Doordat er slechts vier personen zijn onderzocht, is aan de hand van deze resultaten niet uit te sluiten dat de Bantoetalen uit dit gebied afkomstig zijn. Wellicht leefden er op hetzelfde moment verschillende groepen in de regio, merken de onderzoekers op.
Deep roots
In het tweede deel van hun analyse deden de wetenschappers onderzoek naar de oude Afrikaanse geschiedenis en probeerden ze te achterhalen hoe Shum Laka in de stamboom van mensachtigen past. De wortels van die boom zijn zeker Afrikaans en lopen minstens 2,8 miljoen jaar terug tot aan het oudste fossiel dat tot nog toe is gevonden van het menselijke geslacht Homo. Onze soort, Homo sapiens, verschijnt pas veel hoger in de stamboom en splitst zich pas zo'n 260.000 jaar geleden af. Maar hoe alle verschillende takken zijn ontstaan en met elkaar verweven zijn, is nog steeds onderwerp van debat. Wel wordt inmiddels steeds duidelijker dat de afkomst van onze soort veel complexer is dan ooit werd gedacht. (Lees meer over een controversiële studie waarin een poging werd gedaan om de herkomst te achterhalen van alle moderne mensen.)

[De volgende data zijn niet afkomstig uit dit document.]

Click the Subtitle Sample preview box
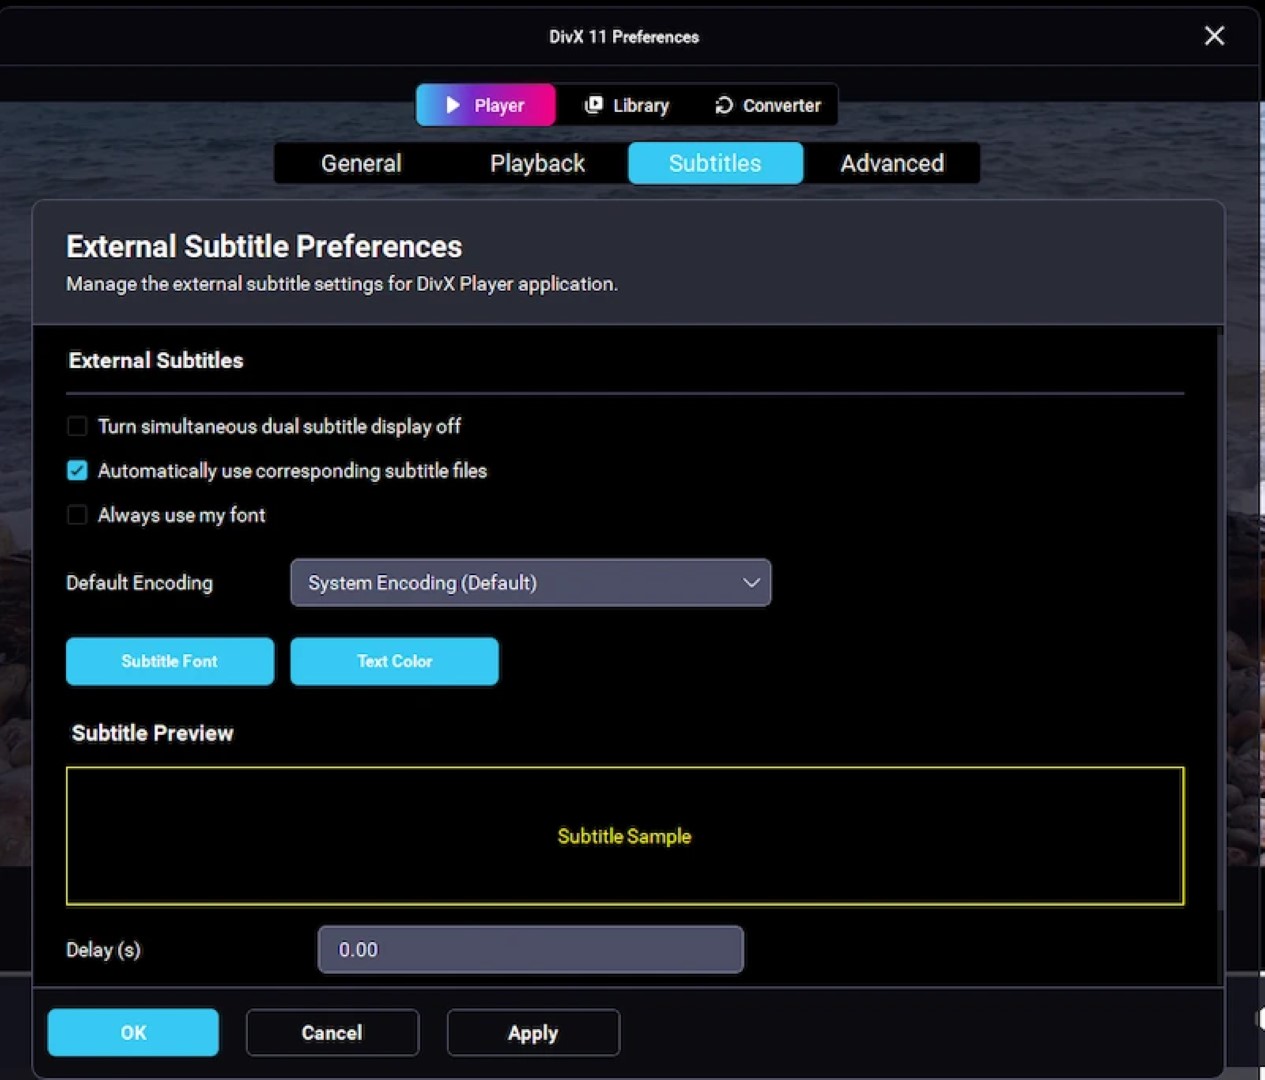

Het team stelde een model op waarin genetische informatie was opgenomen van enkele tientallen eerder onderzochte moderne mensen uit de Afrikaanse sub-Sahara, een 4500-jaar oud skelet uit Ethiopië, drie mensen die circa tweeduizend jaar geleden leefden in het zuiden van Afrika, de vier personen uit Shum Laka, twee Franse personen, een chimpansee en een neanderthaler.
Uit eerdere studies blijkt dat de oudste genetische lijn van de Homo sapiens, van meer dan 200.000 jaar oud, terug te vinden is in hedendaagse jager-verzamelaars uit het zuiden van Afrika. Maar het nieuwe model lijkt erop te wijzen dat zich rond dezelfde periode nog drie andere genetische vertakkingen voordeden.
Een daarvan is de genetische lijn van moderne jager-verzamelaars in Centraal-Afrika, waar ook het twijgje van de recent geanalyseerde personen uit Shum Laka toe behoort. Een andere tak betreft een ‘spookpopulatie’ van moderne mensen waarvan de identiteit onbekend is. De laatste tak leidt uiteindelijk naar Oost- en West-Afrikaanse populaties, inclusief de groep mensen die zich uiteindelijk over de hele wereld verspreidden.
De vele, verreikende takken van dit nieuwe model lijken de complexiteit van de Afrikaanse populatiegeschiedenis te bevestigen, zegt Serena Tucci, die als evolutionair geneticus binnenkort overstapt van de Princeton University naar de Yale University en die niet bij het onderzoek was betrokken.
Tucci en andere wetenschappers waarschuwen dat er meer onderzoek nodig is om het resultaat te bevestigen. “Het probleem met dergelijke modellen is dat er in principe veel modellen zijn die bij de data passen,” legt Schlebusch uit. Elk model wordt opgesteld op basis van een set hypothesen en dat kan een beperking zijn voor de mogelijke uitkomsten. “Het kan zijn dat er modellen zijn die beter bij de data passen, maar die we nog niet hebben bedacht - en die mogelijk groepen bevatten die nu nog niet vertegenwoordigd zijn.”
Meer gegevens - zoals analyse van volledige genomen - van Afrikanen uit zowel het heden als het verleden zijn nodig om de wazige details van de oorsprong van de mens scherp te krijgen en om de relaties tussen verschillende populaties en het moment van genetische afsplitsingen te bepalen.
Er valt waarschijnlijk ook nog meer te ontdekken in het DNA van de twee personen die werden gevonden bij Shum Laka, merkt Schlebusch op. De studie gaat slechts in op enkele details van de twee volledige genomen die zijn onderzocht, stelt zij. Hoe veranderde de populatie-omvang in de loop van de tijd? Wanneer vonden de verschillende vertakkingen plaats?
“Het is fantastisch om te zien dat het mogelijk is,” zegt Tishkoff over de analyse van oud DNA uit Shum Laka. Maar het verhaal is nog lang niet compleet. “We moeten nog heel wat werk verzetten,” zegt ze. “We hebben gewoon nog onvoldoende gegevens uit Afrika.”
Dit artikel werd oorspronkelijk in het Engels gepubliceerd op NationalGeographic.com.